— START OF Data provided —

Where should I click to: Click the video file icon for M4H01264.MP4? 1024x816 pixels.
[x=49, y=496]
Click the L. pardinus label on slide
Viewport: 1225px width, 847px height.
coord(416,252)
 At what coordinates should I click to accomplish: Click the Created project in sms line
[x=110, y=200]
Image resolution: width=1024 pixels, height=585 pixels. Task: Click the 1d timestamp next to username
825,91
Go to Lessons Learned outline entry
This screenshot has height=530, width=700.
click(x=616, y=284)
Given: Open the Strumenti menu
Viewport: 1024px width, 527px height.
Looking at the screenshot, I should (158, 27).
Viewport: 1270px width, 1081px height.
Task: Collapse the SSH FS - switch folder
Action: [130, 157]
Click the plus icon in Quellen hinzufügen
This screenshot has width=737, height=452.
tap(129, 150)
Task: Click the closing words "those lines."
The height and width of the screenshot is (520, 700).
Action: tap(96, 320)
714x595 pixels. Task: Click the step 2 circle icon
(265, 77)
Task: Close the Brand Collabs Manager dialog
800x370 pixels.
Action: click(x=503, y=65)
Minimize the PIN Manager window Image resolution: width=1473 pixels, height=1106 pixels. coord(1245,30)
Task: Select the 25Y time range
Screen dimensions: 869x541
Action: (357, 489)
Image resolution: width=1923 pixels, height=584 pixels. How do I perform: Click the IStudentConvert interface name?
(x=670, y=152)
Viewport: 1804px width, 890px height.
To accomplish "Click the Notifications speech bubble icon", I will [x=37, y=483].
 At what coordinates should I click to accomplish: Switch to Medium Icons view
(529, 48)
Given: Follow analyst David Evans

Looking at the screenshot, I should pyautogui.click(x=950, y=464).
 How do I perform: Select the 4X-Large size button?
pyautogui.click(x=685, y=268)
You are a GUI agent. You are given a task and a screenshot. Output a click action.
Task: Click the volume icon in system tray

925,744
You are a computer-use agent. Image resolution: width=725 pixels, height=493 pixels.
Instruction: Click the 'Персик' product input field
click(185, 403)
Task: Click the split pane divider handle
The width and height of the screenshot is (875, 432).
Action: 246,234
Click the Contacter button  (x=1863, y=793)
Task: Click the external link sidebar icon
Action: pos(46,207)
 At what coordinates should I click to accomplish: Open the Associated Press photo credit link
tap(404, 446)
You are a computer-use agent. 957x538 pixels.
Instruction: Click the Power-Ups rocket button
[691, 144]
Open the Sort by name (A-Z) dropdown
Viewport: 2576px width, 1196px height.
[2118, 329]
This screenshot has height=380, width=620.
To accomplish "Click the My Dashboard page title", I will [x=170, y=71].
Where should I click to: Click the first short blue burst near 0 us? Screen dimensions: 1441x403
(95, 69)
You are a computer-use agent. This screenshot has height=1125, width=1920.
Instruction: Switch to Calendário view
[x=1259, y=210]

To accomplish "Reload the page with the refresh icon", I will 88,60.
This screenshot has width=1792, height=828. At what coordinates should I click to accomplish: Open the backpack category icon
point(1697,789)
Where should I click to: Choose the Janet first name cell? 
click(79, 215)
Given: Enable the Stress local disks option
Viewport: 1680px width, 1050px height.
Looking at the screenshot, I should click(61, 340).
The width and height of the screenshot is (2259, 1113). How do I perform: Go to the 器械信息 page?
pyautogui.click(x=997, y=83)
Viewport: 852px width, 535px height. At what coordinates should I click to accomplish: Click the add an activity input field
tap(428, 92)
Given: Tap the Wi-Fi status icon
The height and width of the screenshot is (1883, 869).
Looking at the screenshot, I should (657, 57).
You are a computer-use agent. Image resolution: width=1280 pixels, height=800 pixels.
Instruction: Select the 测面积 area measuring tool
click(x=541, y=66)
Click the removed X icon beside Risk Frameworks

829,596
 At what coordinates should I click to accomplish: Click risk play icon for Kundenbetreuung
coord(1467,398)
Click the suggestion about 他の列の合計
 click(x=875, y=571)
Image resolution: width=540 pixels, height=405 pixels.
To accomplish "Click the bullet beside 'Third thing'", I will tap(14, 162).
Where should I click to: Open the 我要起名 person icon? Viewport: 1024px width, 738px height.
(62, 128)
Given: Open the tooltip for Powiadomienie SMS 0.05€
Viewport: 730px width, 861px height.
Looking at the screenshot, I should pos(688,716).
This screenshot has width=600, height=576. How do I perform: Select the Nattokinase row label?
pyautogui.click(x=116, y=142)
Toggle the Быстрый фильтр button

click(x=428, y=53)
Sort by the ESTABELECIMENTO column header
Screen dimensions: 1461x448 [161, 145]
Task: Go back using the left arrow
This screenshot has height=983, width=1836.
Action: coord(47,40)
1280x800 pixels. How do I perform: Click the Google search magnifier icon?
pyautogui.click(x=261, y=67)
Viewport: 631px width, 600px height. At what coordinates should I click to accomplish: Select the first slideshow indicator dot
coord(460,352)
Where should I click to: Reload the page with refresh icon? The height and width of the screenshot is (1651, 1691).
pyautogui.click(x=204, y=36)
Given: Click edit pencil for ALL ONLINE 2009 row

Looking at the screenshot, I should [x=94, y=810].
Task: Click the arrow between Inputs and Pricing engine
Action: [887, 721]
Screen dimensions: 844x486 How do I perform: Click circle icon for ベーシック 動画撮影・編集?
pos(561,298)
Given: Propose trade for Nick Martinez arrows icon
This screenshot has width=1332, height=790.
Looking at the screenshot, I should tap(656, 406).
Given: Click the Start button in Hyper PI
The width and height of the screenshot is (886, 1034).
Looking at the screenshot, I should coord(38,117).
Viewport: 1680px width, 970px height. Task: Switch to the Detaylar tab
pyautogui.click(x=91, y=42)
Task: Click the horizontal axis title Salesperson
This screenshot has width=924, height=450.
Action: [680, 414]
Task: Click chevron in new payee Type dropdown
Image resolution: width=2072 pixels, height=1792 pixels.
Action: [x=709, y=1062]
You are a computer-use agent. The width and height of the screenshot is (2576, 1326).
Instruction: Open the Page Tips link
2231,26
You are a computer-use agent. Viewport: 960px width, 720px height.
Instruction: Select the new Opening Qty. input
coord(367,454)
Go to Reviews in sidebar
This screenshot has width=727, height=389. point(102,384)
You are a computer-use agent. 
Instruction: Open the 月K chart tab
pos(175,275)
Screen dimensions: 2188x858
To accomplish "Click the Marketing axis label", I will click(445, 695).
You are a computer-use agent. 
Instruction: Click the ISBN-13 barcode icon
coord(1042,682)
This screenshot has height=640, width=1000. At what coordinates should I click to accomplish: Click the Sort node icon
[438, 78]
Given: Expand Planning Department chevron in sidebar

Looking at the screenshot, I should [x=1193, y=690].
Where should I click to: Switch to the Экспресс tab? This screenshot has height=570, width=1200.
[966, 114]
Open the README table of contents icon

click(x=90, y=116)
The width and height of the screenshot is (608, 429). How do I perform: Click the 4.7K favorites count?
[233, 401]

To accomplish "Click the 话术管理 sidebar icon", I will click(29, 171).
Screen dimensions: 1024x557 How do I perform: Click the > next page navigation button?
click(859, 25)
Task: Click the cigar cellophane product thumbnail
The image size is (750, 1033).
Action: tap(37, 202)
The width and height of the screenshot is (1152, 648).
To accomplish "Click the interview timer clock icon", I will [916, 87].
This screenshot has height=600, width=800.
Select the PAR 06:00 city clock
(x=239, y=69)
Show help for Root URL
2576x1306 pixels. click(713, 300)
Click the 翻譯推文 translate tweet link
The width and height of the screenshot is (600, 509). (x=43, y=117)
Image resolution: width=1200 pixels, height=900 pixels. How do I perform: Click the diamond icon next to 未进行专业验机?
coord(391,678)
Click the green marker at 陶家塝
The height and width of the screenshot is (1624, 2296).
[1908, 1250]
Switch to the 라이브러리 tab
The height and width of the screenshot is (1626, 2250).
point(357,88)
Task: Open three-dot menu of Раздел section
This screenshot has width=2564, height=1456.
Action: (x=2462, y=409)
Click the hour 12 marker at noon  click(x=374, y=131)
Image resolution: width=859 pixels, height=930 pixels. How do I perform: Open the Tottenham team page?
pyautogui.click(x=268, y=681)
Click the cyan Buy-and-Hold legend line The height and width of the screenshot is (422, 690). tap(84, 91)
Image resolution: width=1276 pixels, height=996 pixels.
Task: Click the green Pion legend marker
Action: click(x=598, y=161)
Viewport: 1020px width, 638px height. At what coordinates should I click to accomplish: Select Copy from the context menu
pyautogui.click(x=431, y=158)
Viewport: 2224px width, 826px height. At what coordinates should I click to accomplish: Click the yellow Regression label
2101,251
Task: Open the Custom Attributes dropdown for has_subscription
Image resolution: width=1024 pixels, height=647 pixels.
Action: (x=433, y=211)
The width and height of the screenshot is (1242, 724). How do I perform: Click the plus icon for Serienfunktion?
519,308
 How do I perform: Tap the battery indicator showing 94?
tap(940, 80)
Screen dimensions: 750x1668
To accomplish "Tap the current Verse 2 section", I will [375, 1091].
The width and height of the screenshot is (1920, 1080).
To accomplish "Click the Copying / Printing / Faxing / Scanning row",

— END OF Data provided —

_Exercise prompt_
In the records above, rewrite the stretch from the line containing "Image resolution: width=1923" through the line containing "pyautogui.click(x=685, y=268)" as a JSON list of strings, with one string per line and blank lines omitted.

_Solution to this exercise_
[
  "Image resolution: width=1923 pixels, height=584 pixels. How do I perform: Click the IStudentConvert interface name?",
  "(x=670, y=152)",
  "Viewport: 1804px width, 890px height.",
  "To accomplish \"Click the Notifications speech bubble icon\", I will [x=37, y=483].",
  " At what coordinates should I click to accomplish: Switch to Medium Icons view",
  "(529, 48)",
  "Given: Follow analyst David Evans",
  "Looking at the screenshot, I should pyautogui.click(x=950, y=464).",
  " How do I perform: Select the 4X-Large size button?",
  "pyautogui.click(x=685, y=268)"
]